▶ _GIVEN EXERCISE_
Extract the passage below describing the archery target facility's state diagram and reproduce it in full, word for word.

▶ _SOURCE_
◇ ◇ ◇

FIG. 4 is a state diagram for an example archery tuning system according to an aspect of an embodiment. The archery tuning system may comprise an archery target facility 400. Upon a power on at 154, the archery target facility 400 may be operable to stand by at 140. Upon a receiver being wirelessly connected at 162, the archery target facility 400 may be operable to be connected at 142. Upon a receiver ready indication at 164, the archery target facility 400 may be operable to be ready at 144. Upon a shot being detected by at least one of an optical sensor facility or an impact sensor at 166, the archery target facility 400 may enter into scanning at 146. After scanning is completed by the optical sensor facility at 146, the archery target facility 400 may be operable to determine intersection points at 148. If intersection points cannot be determined at 148, the archery target facility 400 may be operable to present an error message at 156 and return to connected at 142. The error message may be presented through at least one status indicator. The error message may be transmitted to the receiver. The error message may be presented on a display of the receiver. If intersection points have been successfully determined at 148, the archery target facility 400 may be operable to transmit intersection point information at 150. Once intersection point information has been transmitted at 150, the archery target facility 400 may be operable to return to connected at 142. At any time during operation, if receiver connection is lost at 160, the archery target facility 400 may be operable to return to stand by at 140.

◇ ◇ ◇

▶ _MATERIAL PROVIDED_
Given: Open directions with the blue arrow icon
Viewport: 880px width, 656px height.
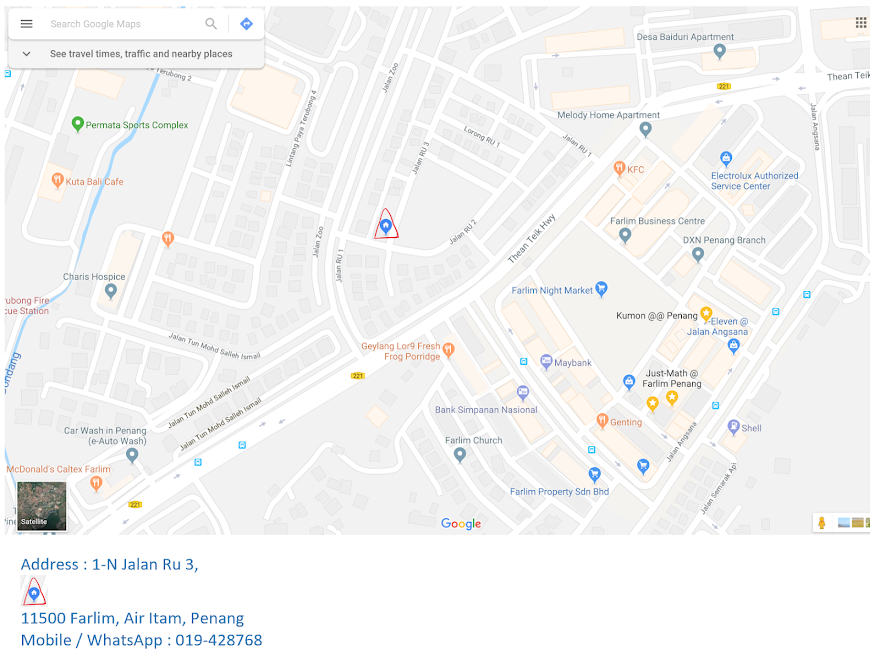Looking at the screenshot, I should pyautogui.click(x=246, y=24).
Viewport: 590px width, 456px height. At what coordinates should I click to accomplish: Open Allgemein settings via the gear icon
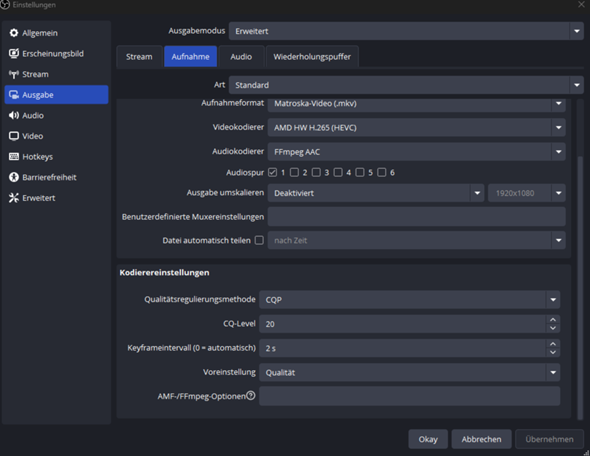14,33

◇ ◇ ◇

▶ _ANSWER TO THE TASK_
FIG. 4 is a state diagram for an example archery tuning system according to an aspect of an embodiment. The archery tuning system may comprise an archery target facility 400. Upon a power on at 154, the archery target facility 400 may be operable to stand by at 140. Upon a receiver being wirelessly connected at 162, the archery target facility 400 may be operable to be connected at 142. Upon a receiver ready indication at 164, the archery target facility 400 may be operable to be ready at 144. Upon a shot being detected by at least one of an optical sensor facility or an impact sensor at 166, the archery target facility 400 may enter into scanning at 146. After scanning is completed by the optical sensor facility at 146, the archery target facility 400 may be operable to determine intersection points at 148. If intersection points cannot be determined at 148, the archery target facility 400 may be operable to present an error message at 156 and return to connected at 142. The error message may be presented through at least one status indicator. The error message may be transmitted to the receiver. The error message may be presented on a display of the receiver. If intersection points have been successfully determined at 148, the archery target facility 400 may be operable to transmit intersection point information at 150. Once intersection point information has been transmitted at 150, the archery target facility 400 may be operable to return to connected at 142. At any time during operation, if receiver connection is lost at 160, the archery target facility 400 may be operable to return to stand by at 140.